On Sunday I received a phone call from the foreign exchange student coordinator a couple hours after my daughter moved out.
Sunday was a bittersweet day.
On Sunday, my best friend became a grandma for the first time.
On Sunday, it’s been a year and a day since my close friend lost her daughter in a fiery car crash.
On Sunday, my daughter moved 4 hours away and is not planning on living at home again.
I was feeling down as you can probably imagine.
My oldest daughter moved out, my son is off pet sitting this week, and my youngest daughter is volunteering this week as a camp cook. I’m feeling the empty nest kick in. I realized that I may have a harder time with this whole empty nest thing than I thought.

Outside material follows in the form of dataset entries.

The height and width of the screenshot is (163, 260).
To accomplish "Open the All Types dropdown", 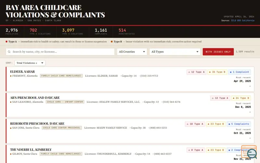I will click(175, 52).
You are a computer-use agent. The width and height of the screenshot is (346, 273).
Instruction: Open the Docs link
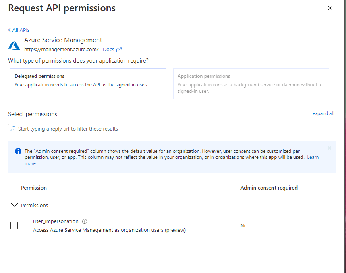[x=108, y=50]
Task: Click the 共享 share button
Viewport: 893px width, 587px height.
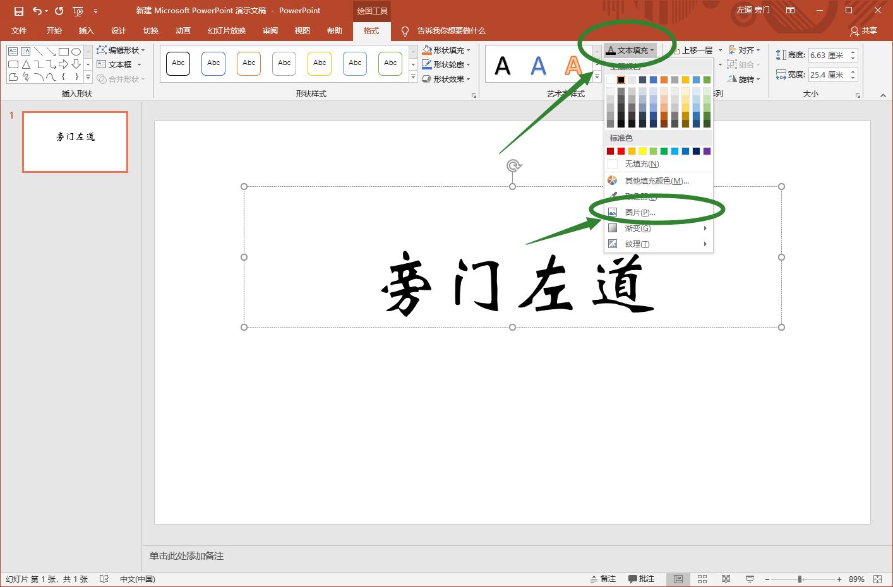Action: pos(863,31)
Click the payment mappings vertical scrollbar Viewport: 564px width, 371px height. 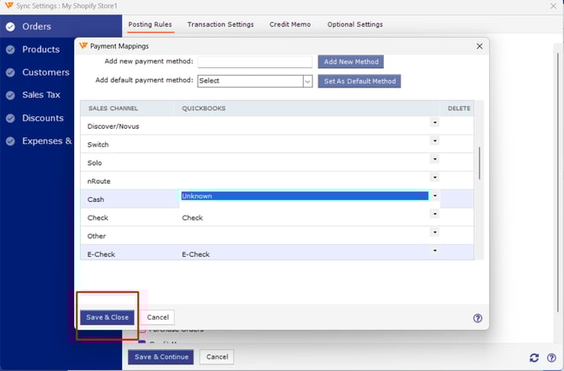click(x=479, y=164)
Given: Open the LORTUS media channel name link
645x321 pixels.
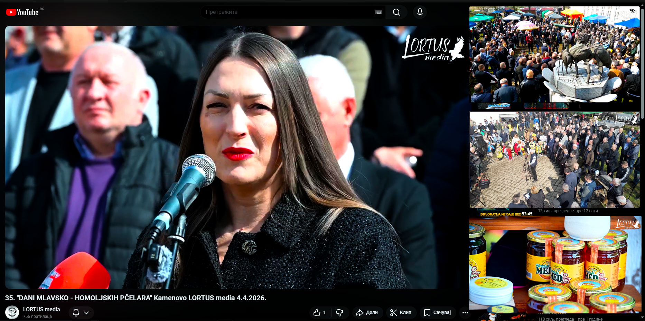Looking at the screenshot, I should (x=41, y=309).

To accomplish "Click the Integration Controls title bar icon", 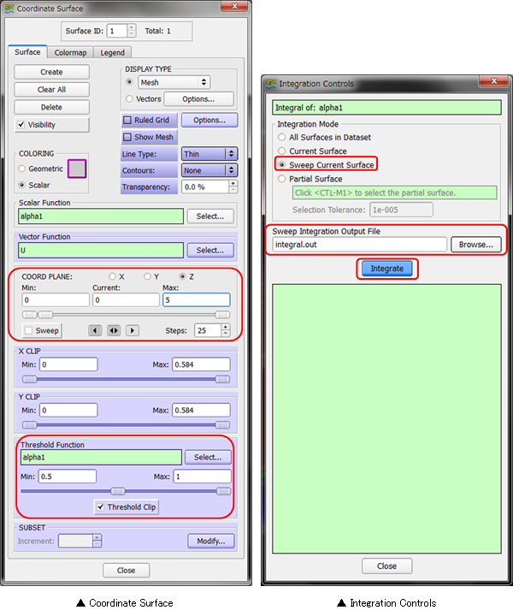I will 271,84.
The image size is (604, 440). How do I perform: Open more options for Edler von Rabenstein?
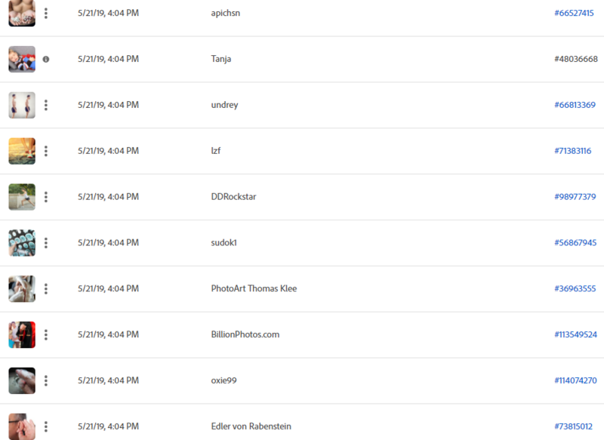pyautogui.click(x=46, y=426)

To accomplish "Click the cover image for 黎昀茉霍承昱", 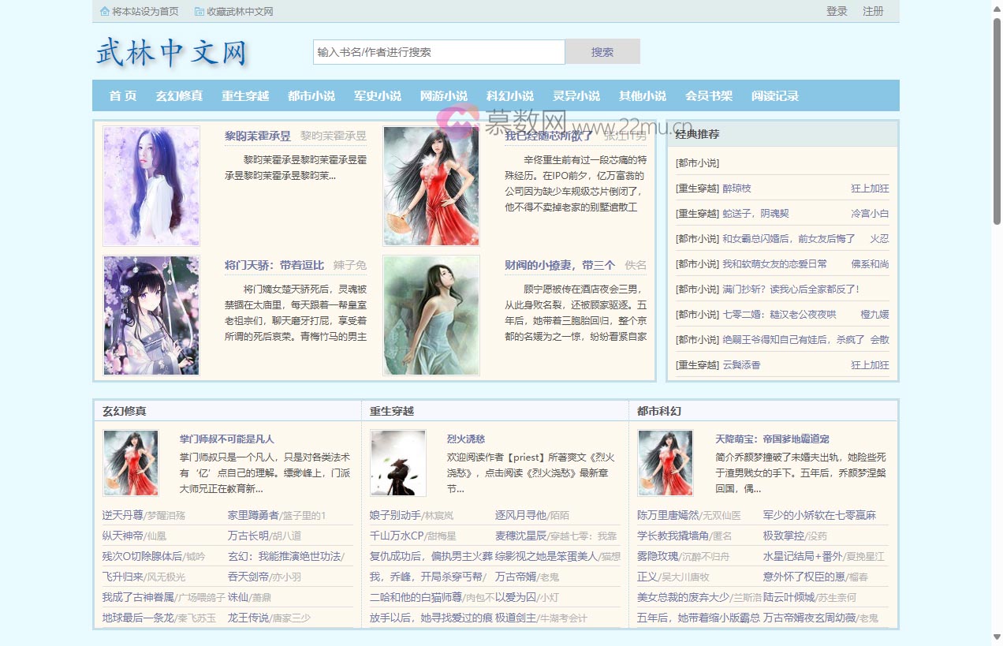I will 151,186.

I’ve been a caregiver since I can remember. I was my autistic brother’s “second mom”. I also helped with my other two younger brothers.
In college, I was a caregiver for an elderly woman with Alzheimer’s and a middle aged man with Paranoid Schizophrenia. I took care of my brother Matt up until after I had several kids of my own. I also took care of my Aunt Grace when she had dementia. I provided day care for several children when my kids were little.

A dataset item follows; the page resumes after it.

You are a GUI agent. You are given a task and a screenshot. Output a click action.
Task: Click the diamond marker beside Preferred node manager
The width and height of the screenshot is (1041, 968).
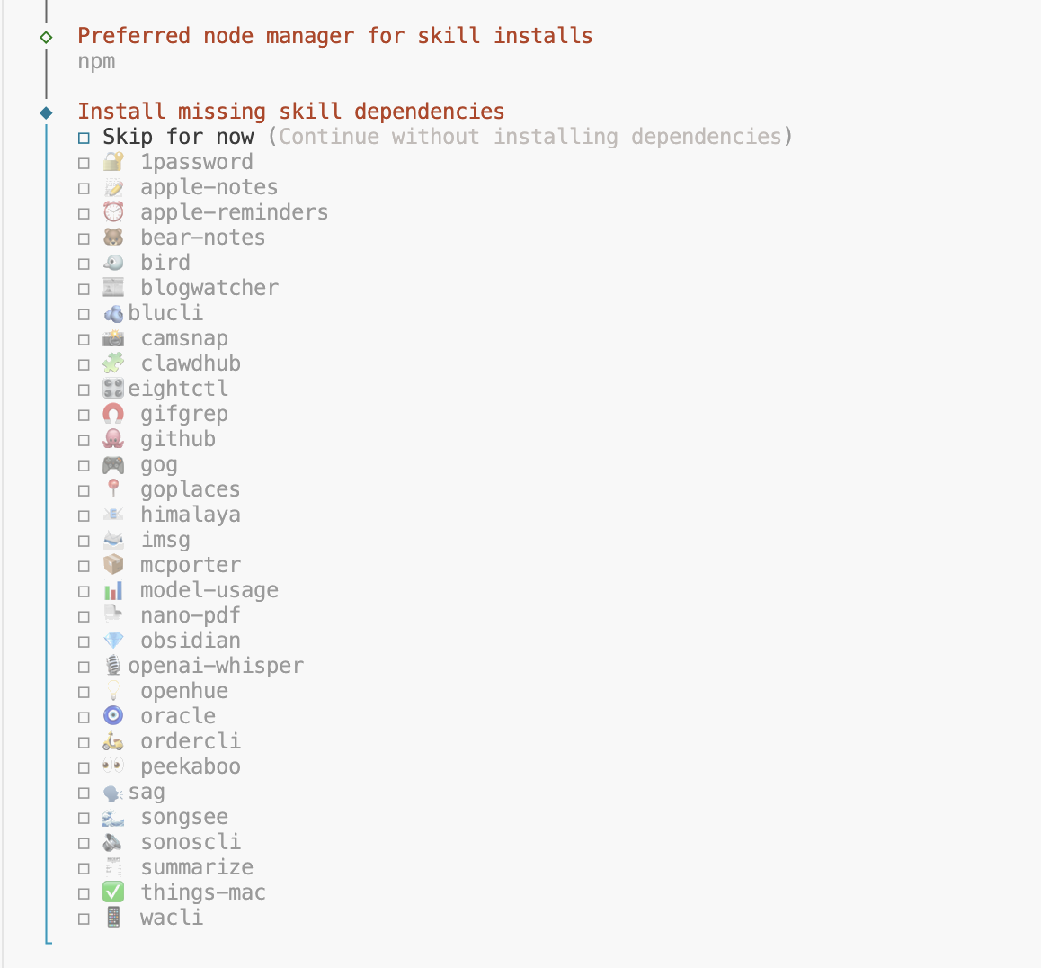[46, 37]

I don’t know what it is like to not take care of someone and the thought is a little scary.
As I was crying and feeling sorry for myself, the phone rang. The foreign exchange program coordinator called and said she had an emergency situation. One of the host parents for a student from Germany ended up getting into a serious motorcycle accident and broke her back. This student was really into music and needed a home.
I was wondering what to do with my daughter’s empty room. So we filled it. Now we will be hosting two foreign exchange students starting next month, Estelle from France and Clara from Germany.
I feel like my life has meaning again. I suppose most people get another pet once they start emptying the nest. Not me, I guess you could say I am rather extreme.
Even though it might be stressful having 3 teenagers in the house again, I am going to enjoy this last year of chaos before I have an empty nest.
By the time next year rolls around, I might actually be okay with only taking care of me.